The global environment is littered with uncertainty. Economic growth is structurally slowing down. Monetary policy is diverging between major central banks. Geopolitical tensions are on the rise.
However, there is one bright spot for investors that is widely agreed on amongst banks: a continued rally in US equities.
194-Year Old Idea
The concept of US exceptionalism was first conceived by French political scientist and historian Alexis de Tocqueville after his travels to the country in 1831 led him to write his most well-known work, «Democracy in America», calling the position of its people exceptional. Nearly two centuries later, banks continue to refer to this idea as one of the reasons for continued confidence in US growth and its equity market.
«[N]ever bet against America,» advised DBS chief investment officer Hou Wey Fook. «Besides the breadth and the depth of liquidity in American capital markets, there is a culture of risk-taking, creativity, entrepreneurship that permeates this ecosystem alongside world-renowned universities that really engage in cutting-edge R&D. On top of that, there is a diverse talent pool that is present in the US.»

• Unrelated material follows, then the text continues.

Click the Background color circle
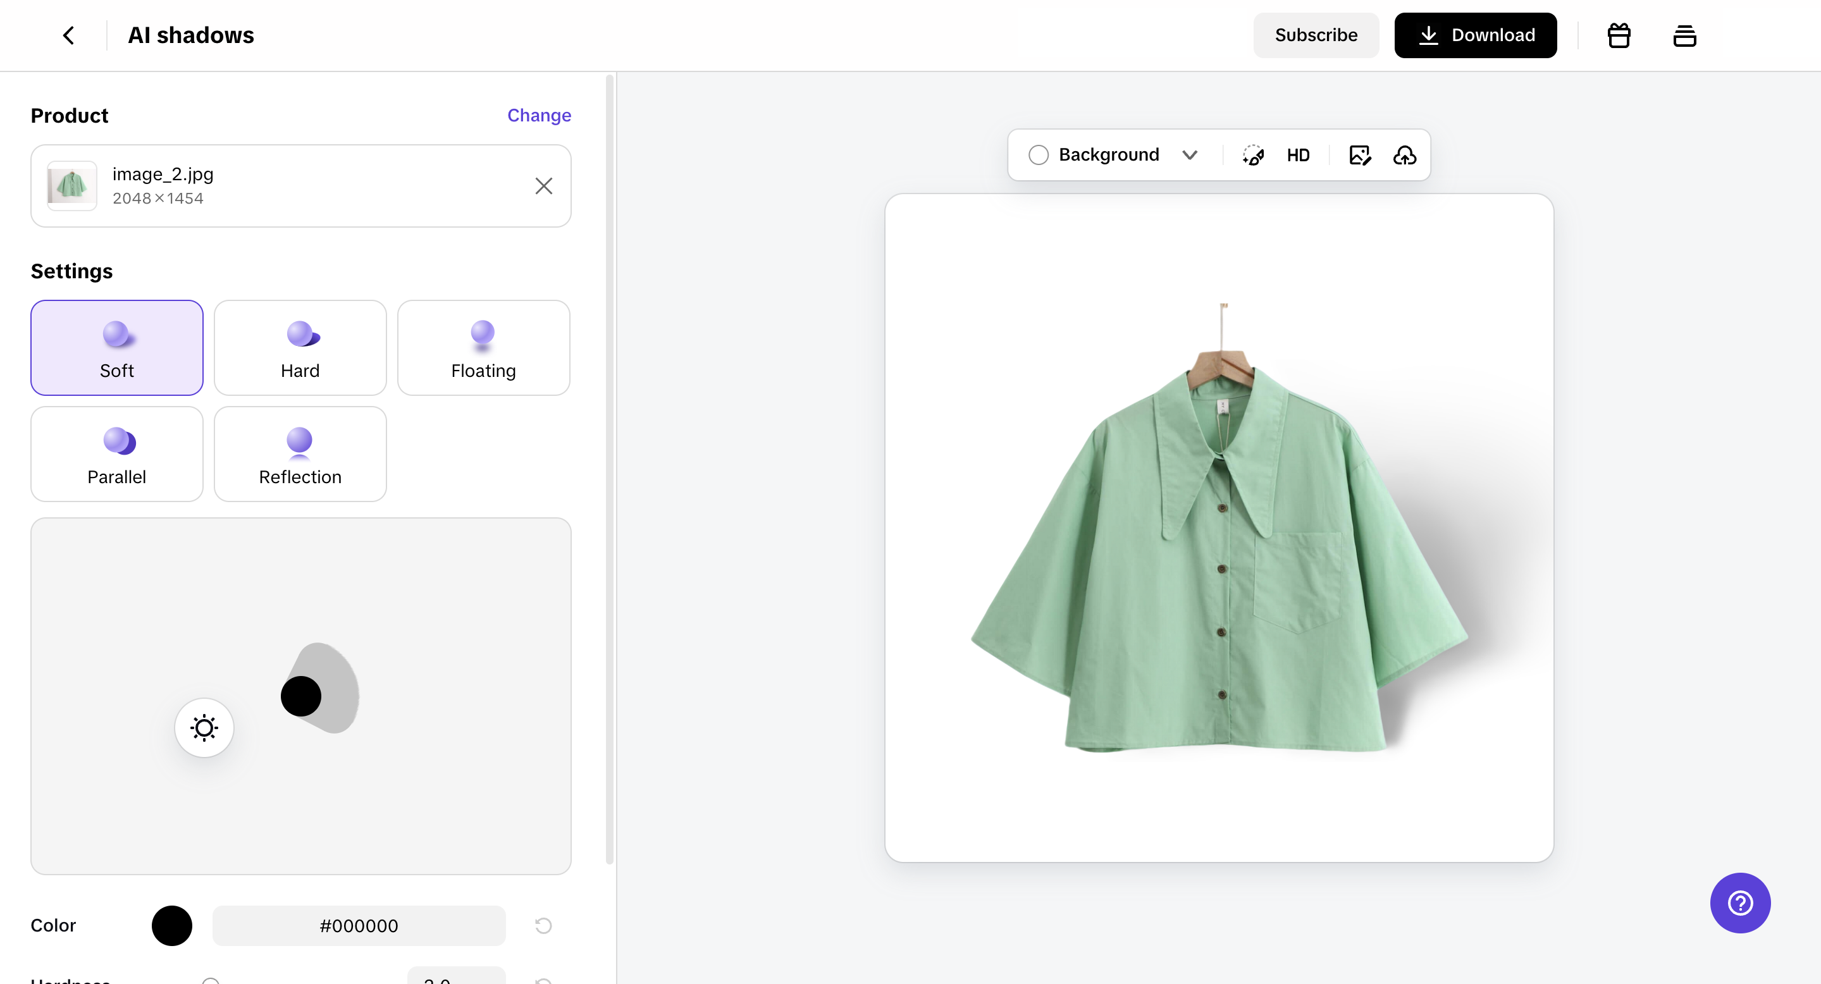This screenshot has height=984, width=1821. pos(1038,155)

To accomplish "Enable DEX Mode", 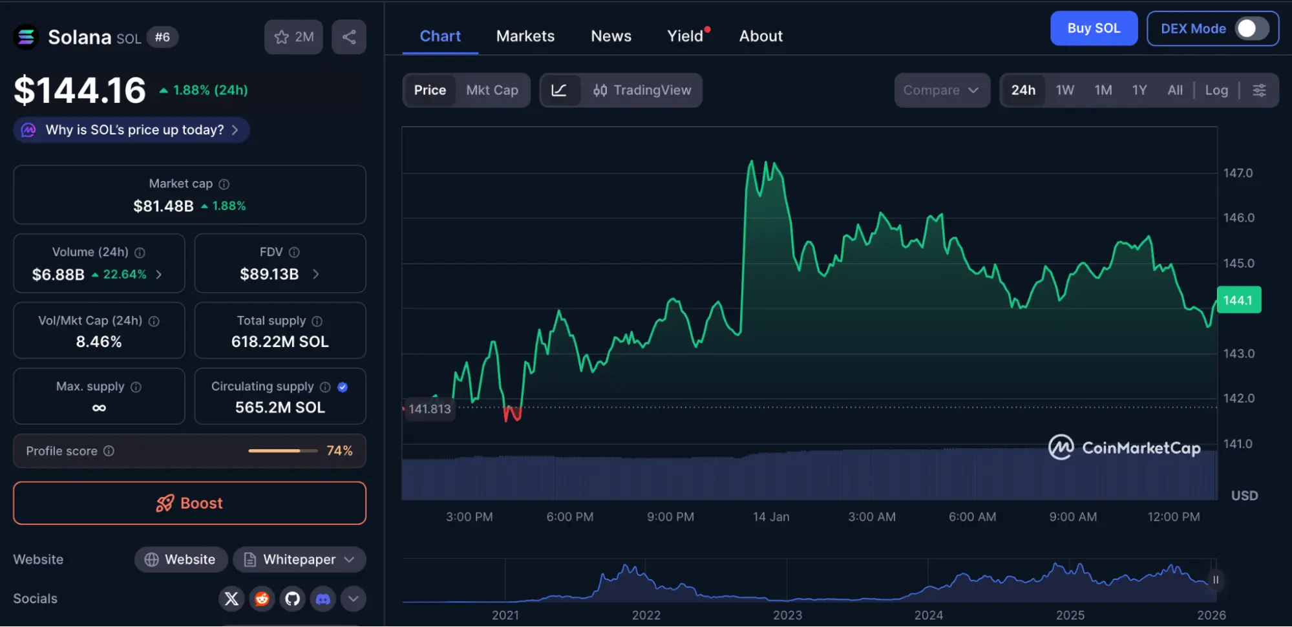I will click(x=1247, y=28).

«We are positioned for another year of US exceptionalism,» said Standard Chartered in an investment note.
Market Upside
On the upside for the market, most banks are forecasting high single-digit to low double-digit returns compared to current levels. Deutsche Bank has set a target of 6,500 for the S&P 500 while UBS expects the index to hit 6,600.
Although technology is the most widely preferred sector primarily due to the artificial intelligence boom, other areas are also driving interest. Julius Baer, for example, is positive on cyclicals such as industrials, US financials and quality mid-caps.
Inflation Risk
While the US equity market is a near-consensus investment play amongst banks, some remain cautious in the longer term due to inflation risk. There are concerns that inflation, especially due to Donald Trump’s immigration policies, could influence interest rates and the relative attractiveness of US equities when the 10-year US Treasury (UST) yield reaches around 5 percent.

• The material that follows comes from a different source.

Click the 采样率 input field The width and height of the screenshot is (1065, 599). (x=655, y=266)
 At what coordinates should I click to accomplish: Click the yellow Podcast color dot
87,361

«US equities may outperform on higher earnings. But over the next four years, fewer Fed rate cuts and higher UST yields may threaten the US outlook later,» said Bank of Singapore in an investment note.
«I don't think there's enough focus on what [Trump is] going to do on immigration. You could see another million people not entering the workforce from here in an already tight job market,» underlined UBP group chief strategist Norman Villamin. «What does that do? Create inflationary pressure on wages.»